▸ Source
Well, there's two parts of this.
The experimental discovery, or even further back, the design and construction of the machine.
So there's an engineering issue.
There's a physics experiment issue and there's a theoretical issue.
I argued on the theory side that if it was going to go to theorists,
I saw an opportunity here that Angler and Brought were the first people to publish the mass mechanism,
and Angler was the only survivor there,
then Higgs was the only person among all of these who drew any attention to a massive boson,
and by accident maybe had given the indication of how to identify it where it produced,
which left one spot.
And I argued that that should go to Tom Kibble.
For two reasons.
One, I mean, he was the third party on a paper that wrote with Garelnik and Hagen,
which was published two months after this.
So, I mean, yes, they did this independently, but the bad luck is, you know, you don't
get prizes for coming in second. That's the regrettable reality. But he'd been involved with that.
But in my mind, I think the most singular theory contribution in the whole was actually in
1967 in a paper that Tom Kibble wrote on his own, which showed how to keep the photon massless
while giving masses to these other particles. And that might sound a bit trite, but it's not.
But up to that stage, what all of the work had been doing was highly theoretical.
It was showing how to make a mass mechanism in principle.
And Higgs had shown that if nature uses this, the test is that there will be this boson with certain characters.
But precisely how nature used this and where and how to build a theory, it was Kibble in 67 who showed how to do that.
And it was Kibble's paper that stimulated Stephen Weinstein.
to write his model of leptons. And he cites kibble very prominently in that. I also know that kibble
also inspired salaam to the importance of this whole business, which explained why it was when I was
a student before I knew all about this stuff and it was still very fresh. Salam always referred to it as
the Higgs kibble mechanism. So kibble, I think, was singular. So I wanted him to be the third of that.
And I was at a dinner on Kibble's 80th birthday.
And I think, I can't remember who it was,
but somebody from the physics Nobel committee was at that din.
And he had read the Infinity Pustle Walk, and he said to me,
well, Frankie said, how do you think we should deal with this?
And so I said, well, I said, I've made a lot of argument in my book.
I have read your book from cover to cover.
I thought, well, no pressure there.
I then said, I said, look, I said, this is my solution.
There's just been announced a new, I think it's called the Queen Elizabeth Prize for Engineering,
which has designs on being an engineering analog in stature of the Nobel Prize.
And I said, I think the Queen Elizabeth Prize should be awarded to, you know, Lynn Evans,
on whoever on behalf of the actual facility, the machine that they have,
built. The physics prize should be awarded in some combination to the experiments and or
or CERN for the discovery that they've made and that Angler as the survivor, Higgs and Kibble,
should be awarded the prize for chemistry. And that wasn't a facetious remark, because
my regard is that the application of everything they did really explains why we have
structure. And indeed,
Rutherford got the prize for chemistry.
So anyway, the Nobel guy said to me,
if that happens, Frank, I will
nominate you for the Peace Prize.

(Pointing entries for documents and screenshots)

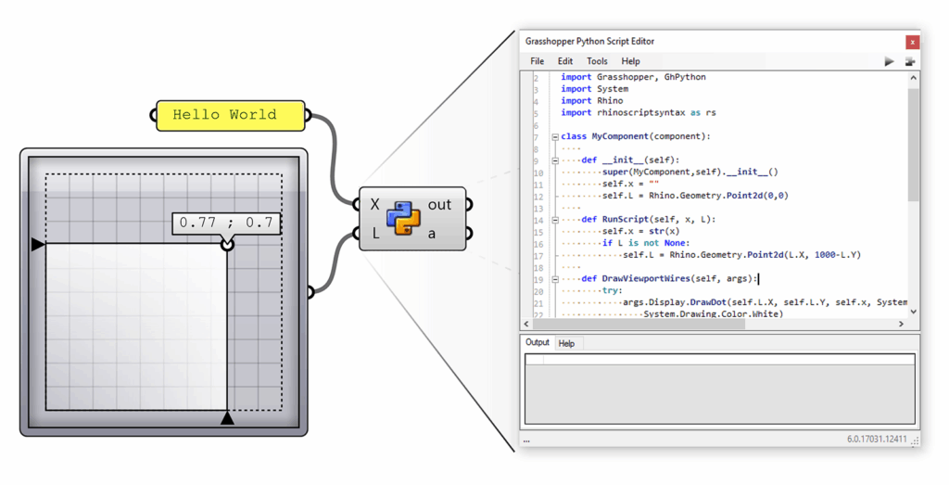Image resolution: width=949 pixels, height=485 pixels.
Task: Click the 'a' output grip of the component
Action: tap(468, 234)
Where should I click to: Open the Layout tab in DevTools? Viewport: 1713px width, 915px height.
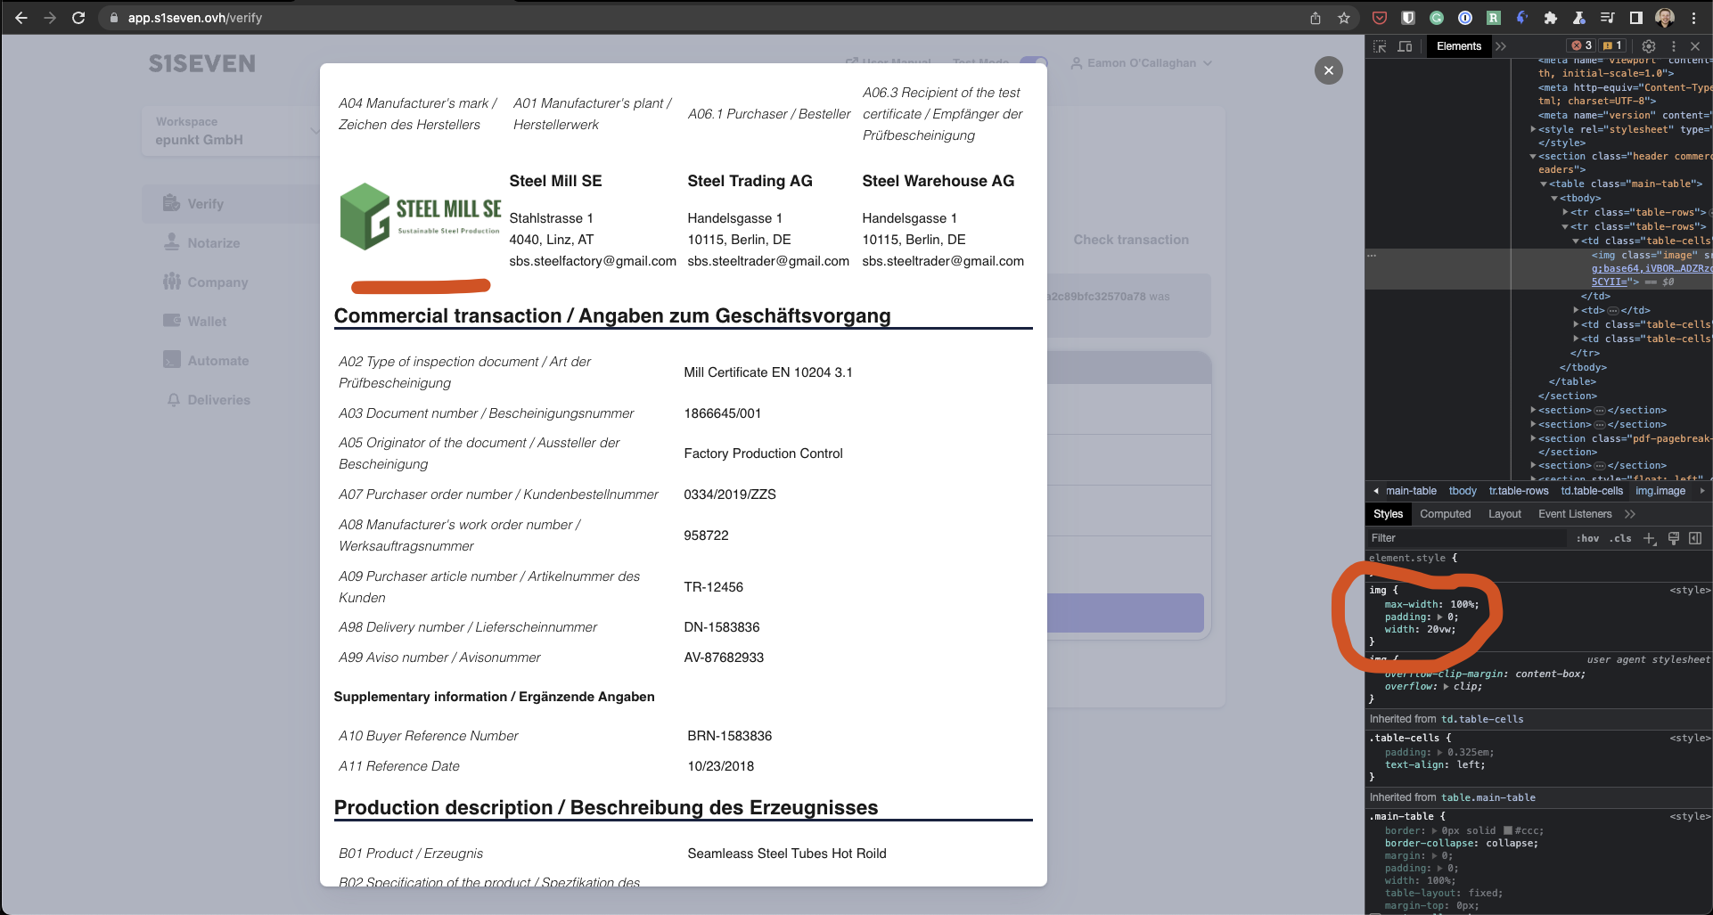[1504, 514]
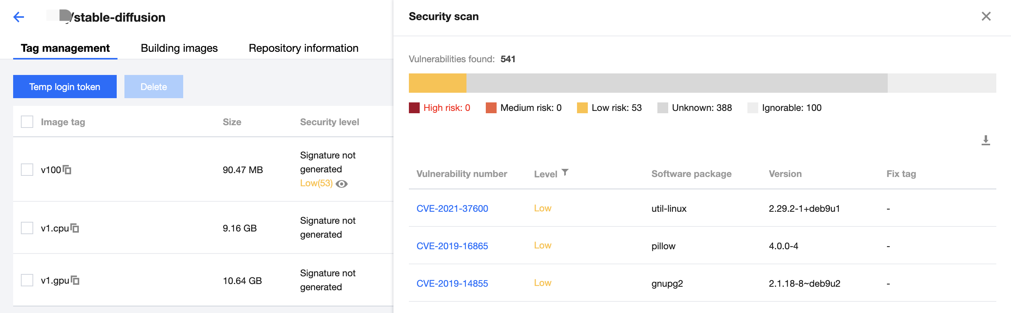Open the Repository information tab

tap(303, 48)
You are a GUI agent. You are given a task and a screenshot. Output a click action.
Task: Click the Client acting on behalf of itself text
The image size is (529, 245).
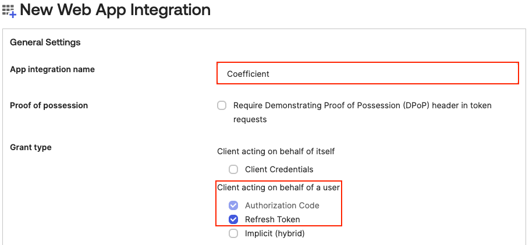(x=276, y=151)
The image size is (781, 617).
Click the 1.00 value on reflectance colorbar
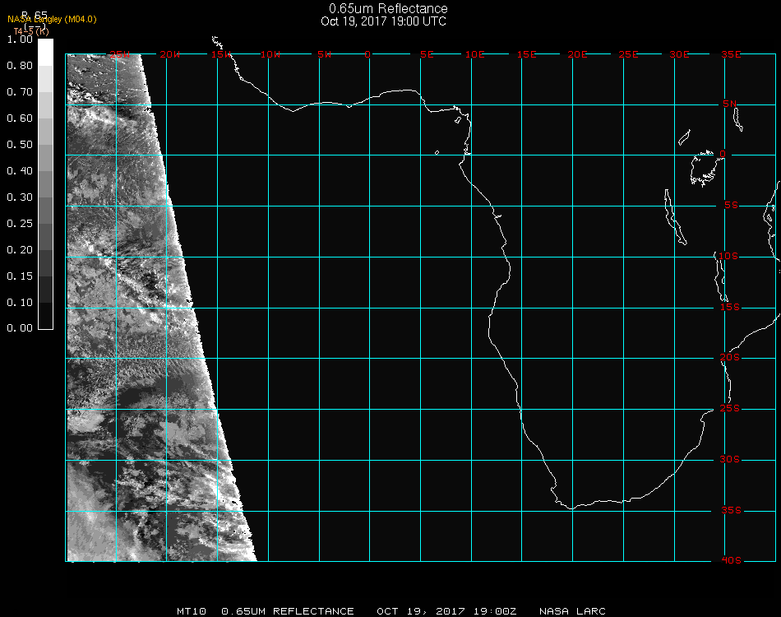click(x=19, y=39)

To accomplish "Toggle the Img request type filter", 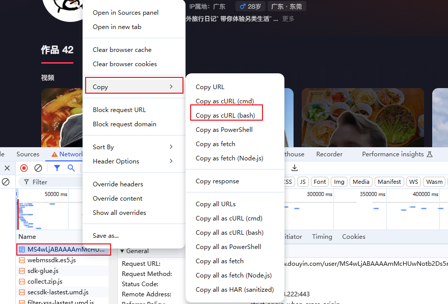I will point(338,182).
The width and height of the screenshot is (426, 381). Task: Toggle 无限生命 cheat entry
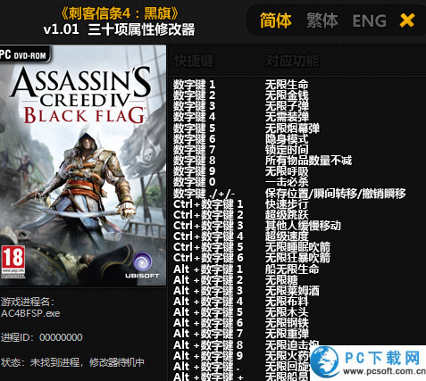[287, 85]
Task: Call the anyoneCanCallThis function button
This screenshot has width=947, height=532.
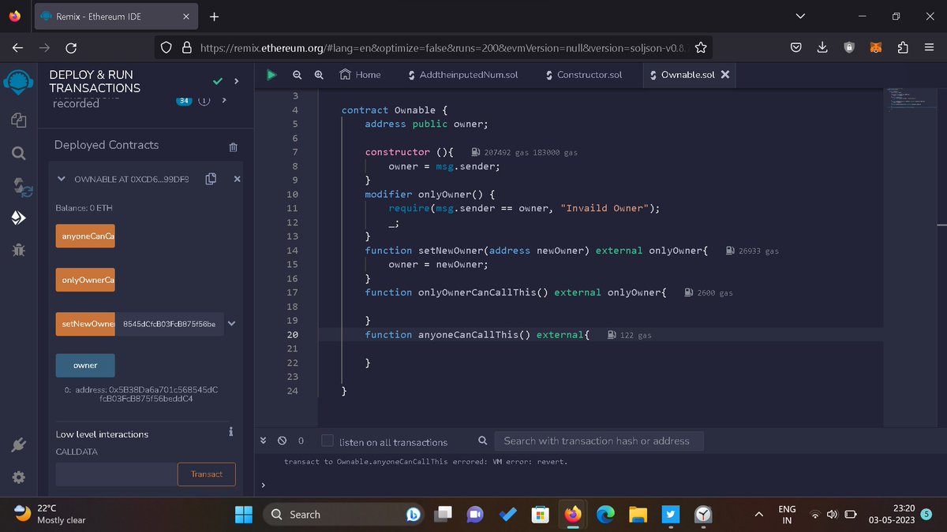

▸ To be done
1) Answer the following from the transcript on the Higgs mechanism:
(a) In what year did Kibble write the paper on his own that showed how to keep the photon massless?
(b) According to the transcript, how long after the first mass-mechanism publication was the paper with Kibble as the third party published?
(c) For which prize did the member of the Nobel committee say he would nominate the speaker?
2) Continue the transcript on the Higgs mechanism and the Nobel Prize from the point at which it stops.

▸ Results by task
1)
(a) 1967.
(b) Two months.
(c) The Peace Prize.

2)
So there's no shortage of
controversy surrounding
any Nobel Prize. But I think in this
case, because there were so many
that rightfully could have claimed
paternity for it, and also because
Higgs seemed to shy away from
that, you know, my, as I said, my late grade teacher, Jerry Gerylnick, who with Hagen and
Kibble were intimately involved and did actually have a massless boson that later became,
you know, swallowed up and did take on mass. I think, you know, there is rightfully kind of,
you know, this, this claim. And I, of course, now feel like the Nobel Prize does almost more
harm than good, but maybe not quite. Don't tell the 12 Nobel Prize winners that have been on.
But let me just intersect. I mean, I'm not sure there is really any big controversy over,
having made the decision to award it to theorists, I think I understand why it was awarded the way
it was. But the fact that the third spot was left blank, that Kibble didn't include the award,
was actually probably a profound recognition
that although Robert Brought was now dead
and you can't award prizes posthumously,
he was recognised. In fact, he was mentioned several times
in the oration at Stockholm.
So I sort of feel that he was there in absentia
as the third place.
But beyond that, who else in theory
are you realistically expecting
that it should go to within a constraint of three people?
And with all due respect to the Rowanic,
Hagen, even Tom Kibble, there isn't anybody else. There's two Russian guys whose name, for the moment,
escapes me, who were students. Polyarkov and Migdal was it? That actually had discovered the
mass mechanism in Russia back in 63 and had been talked out of it by senior professors. And indeed,
Jeffrey Goldstone, whose paper on the massless boson problem is what's
stimulated the whole business.
And the solution of the whole business, of course, was you add Maxwell's equations in,
include electromagnetism.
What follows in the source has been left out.